Ce fut sur ces mots que l’homme quitta ses appartements, abandonnant son fils à la plus atroce des douleurs possibles : celle du chagrin d’amour… et le plus abominable dans cette histoire, c’était que son propre père fut responsable de la perte de sa compagne tant aimée.
Soudain, ce fut affreux : Dimitri se mit à hurler, d’une telle force que ses cris résonnèrent partout dans la demeure et terrifièrent les serviteurs.

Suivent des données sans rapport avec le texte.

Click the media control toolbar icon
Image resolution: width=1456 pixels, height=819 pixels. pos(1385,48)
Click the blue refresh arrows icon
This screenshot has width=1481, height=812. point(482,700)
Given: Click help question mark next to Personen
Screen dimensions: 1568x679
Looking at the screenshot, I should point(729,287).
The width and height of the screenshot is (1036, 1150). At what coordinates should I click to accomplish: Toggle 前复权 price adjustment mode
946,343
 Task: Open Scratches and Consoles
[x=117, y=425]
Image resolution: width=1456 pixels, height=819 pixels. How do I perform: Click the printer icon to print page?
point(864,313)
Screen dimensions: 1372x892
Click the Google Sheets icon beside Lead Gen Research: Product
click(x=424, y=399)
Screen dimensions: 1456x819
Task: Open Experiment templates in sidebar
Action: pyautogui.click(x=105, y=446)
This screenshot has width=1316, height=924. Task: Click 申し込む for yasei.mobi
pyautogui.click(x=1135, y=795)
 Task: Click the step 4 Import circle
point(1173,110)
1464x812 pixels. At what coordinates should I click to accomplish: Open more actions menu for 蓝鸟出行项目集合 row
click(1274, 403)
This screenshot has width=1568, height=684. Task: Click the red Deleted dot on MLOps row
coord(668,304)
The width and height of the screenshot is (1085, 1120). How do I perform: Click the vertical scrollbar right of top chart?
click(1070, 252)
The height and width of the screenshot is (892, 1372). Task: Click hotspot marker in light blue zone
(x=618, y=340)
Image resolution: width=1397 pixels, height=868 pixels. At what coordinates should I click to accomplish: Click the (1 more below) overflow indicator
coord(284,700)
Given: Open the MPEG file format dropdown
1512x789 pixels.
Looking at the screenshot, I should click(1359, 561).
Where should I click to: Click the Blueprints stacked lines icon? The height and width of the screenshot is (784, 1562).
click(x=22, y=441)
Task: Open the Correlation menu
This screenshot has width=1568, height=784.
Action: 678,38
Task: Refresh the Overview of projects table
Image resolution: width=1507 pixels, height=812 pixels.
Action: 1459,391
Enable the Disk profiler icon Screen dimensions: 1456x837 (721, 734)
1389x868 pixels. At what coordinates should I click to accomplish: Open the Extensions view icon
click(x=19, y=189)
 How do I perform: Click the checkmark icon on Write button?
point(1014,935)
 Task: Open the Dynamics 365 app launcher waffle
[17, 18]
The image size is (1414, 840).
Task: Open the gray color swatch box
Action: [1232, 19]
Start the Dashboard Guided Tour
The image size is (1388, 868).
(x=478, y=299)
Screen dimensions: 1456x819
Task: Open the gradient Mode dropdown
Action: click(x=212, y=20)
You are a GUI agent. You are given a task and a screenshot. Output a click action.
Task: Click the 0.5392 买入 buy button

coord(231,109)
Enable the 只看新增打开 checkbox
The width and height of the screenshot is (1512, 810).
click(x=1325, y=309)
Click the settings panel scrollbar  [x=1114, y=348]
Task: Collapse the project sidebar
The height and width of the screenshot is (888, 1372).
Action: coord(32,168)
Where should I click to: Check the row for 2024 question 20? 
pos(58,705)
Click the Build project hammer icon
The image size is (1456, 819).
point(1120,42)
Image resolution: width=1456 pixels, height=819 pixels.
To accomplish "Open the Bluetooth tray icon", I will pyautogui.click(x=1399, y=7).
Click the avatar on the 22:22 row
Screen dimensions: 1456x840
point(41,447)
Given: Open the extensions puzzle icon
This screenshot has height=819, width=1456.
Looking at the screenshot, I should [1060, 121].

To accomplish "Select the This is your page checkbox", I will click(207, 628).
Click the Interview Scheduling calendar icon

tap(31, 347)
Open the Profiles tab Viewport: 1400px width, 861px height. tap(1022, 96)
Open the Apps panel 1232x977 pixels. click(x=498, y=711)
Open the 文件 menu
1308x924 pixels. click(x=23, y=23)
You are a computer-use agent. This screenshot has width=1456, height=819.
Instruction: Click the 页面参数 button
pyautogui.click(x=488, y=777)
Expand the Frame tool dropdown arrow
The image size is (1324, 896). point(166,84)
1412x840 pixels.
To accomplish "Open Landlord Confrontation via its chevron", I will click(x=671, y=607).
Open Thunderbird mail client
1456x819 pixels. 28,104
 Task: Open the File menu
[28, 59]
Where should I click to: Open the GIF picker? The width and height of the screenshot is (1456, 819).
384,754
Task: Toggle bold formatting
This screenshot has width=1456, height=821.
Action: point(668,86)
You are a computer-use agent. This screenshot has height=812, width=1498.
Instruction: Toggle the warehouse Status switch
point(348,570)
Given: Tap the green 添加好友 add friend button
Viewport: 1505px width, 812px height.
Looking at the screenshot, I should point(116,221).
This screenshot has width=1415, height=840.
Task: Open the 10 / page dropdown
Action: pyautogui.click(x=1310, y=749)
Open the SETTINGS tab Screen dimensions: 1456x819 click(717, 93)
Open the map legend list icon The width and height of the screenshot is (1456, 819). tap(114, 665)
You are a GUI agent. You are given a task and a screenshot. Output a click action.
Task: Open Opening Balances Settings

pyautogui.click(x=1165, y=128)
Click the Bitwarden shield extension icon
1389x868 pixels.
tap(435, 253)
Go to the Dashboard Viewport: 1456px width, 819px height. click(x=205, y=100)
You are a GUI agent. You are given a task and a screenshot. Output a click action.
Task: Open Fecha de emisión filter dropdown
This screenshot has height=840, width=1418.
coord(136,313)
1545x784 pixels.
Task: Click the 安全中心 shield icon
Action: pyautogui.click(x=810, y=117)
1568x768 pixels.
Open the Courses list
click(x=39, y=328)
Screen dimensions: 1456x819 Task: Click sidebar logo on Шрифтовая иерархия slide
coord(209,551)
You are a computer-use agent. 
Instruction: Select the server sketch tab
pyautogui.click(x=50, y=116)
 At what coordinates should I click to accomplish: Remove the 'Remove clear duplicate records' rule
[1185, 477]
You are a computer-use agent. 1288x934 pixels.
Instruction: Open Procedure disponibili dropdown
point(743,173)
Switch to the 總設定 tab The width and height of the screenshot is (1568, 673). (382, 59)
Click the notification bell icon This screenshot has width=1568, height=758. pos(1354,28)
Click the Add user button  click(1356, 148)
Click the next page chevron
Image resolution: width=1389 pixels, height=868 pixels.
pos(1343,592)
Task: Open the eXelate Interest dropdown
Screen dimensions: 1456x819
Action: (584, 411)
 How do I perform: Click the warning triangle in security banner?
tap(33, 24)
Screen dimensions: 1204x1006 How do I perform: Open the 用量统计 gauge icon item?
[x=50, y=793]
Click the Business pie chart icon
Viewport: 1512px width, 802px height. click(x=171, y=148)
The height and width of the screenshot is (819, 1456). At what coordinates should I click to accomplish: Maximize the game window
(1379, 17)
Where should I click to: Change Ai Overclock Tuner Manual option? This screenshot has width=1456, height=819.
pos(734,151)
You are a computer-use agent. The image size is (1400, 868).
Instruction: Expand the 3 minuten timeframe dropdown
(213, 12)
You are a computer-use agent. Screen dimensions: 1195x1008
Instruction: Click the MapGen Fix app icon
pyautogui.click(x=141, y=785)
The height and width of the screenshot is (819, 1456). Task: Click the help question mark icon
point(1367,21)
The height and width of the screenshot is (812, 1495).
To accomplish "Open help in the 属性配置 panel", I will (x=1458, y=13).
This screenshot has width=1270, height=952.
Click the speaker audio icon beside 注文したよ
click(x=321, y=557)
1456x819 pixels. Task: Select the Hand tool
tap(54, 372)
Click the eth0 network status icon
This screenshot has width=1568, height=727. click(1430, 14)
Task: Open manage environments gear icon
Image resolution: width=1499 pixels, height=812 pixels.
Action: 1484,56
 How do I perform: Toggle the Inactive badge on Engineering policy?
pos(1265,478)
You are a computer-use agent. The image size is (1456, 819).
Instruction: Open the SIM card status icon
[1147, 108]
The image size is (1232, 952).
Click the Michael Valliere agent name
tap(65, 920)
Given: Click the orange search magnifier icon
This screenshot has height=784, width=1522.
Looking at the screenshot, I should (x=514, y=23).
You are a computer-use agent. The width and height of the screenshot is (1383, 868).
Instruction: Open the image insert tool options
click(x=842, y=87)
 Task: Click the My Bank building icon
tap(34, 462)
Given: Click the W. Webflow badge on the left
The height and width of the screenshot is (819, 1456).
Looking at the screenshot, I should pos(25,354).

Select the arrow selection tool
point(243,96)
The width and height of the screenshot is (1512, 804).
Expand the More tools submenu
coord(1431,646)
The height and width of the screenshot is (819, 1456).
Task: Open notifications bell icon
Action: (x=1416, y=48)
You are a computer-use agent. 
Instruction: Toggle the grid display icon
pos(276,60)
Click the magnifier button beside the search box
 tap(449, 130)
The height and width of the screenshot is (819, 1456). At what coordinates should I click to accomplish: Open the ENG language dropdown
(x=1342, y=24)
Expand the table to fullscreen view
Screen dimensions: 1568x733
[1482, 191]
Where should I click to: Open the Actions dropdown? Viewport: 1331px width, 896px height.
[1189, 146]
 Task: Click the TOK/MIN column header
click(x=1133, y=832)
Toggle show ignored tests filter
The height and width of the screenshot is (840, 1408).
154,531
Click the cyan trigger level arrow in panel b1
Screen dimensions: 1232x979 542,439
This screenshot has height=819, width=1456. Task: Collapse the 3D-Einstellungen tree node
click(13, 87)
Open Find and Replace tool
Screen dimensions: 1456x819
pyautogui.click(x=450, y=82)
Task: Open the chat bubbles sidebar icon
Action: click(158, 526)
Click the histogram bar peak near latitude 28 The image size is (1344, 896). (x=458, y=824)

Nul n’osa aller l’importuner, chacun comprenant que le fils de leur maître était en proie à de grandes souffrances… La seule chose qu’ils espéraient était que leur jeune seigneur puisse être capable de surmonter sa douleur et de continuer à vivre comme auparavant.
Cependant, personne ne se douta qu’en intervenant de façon indésirable dans la vie privée de son fils et le privant de la seule chose qui comptait réellement à ses yeux, le comte Vasya venait d’enclencher la procédure de toute une tragédie à venir.
Oui… Une tragédie qui affecterait non seulement la vie du seigneur Dimitri, mais aussi celle de la Tribu des Ténèbres toute entière.
Un an plus tard…
Bien des mois s’étaient écoulés depuis le drame ayant touché le couple de Dimitri et Tatiana. Le jeune seigneur avait depuis lors sombré dans un intense désespoir qui lui avait fait perdre l’envie de vivre.
Dans un premier temps, l’être des Ténèbres n’avait pas voulu abandonner l’espoir que Tatiana puisse être encore en vie, quelque part. Après tout, le comte Vasya n’avait pas clairement indiqué à son fils qu’il avait tué la jeune fille, juste qu’elle n’était plus de ce monde. Dimitri avait donc parcouru bien des royaumes, loin de sa terre natale, pour essayer de retrouver celle qu’il aimait.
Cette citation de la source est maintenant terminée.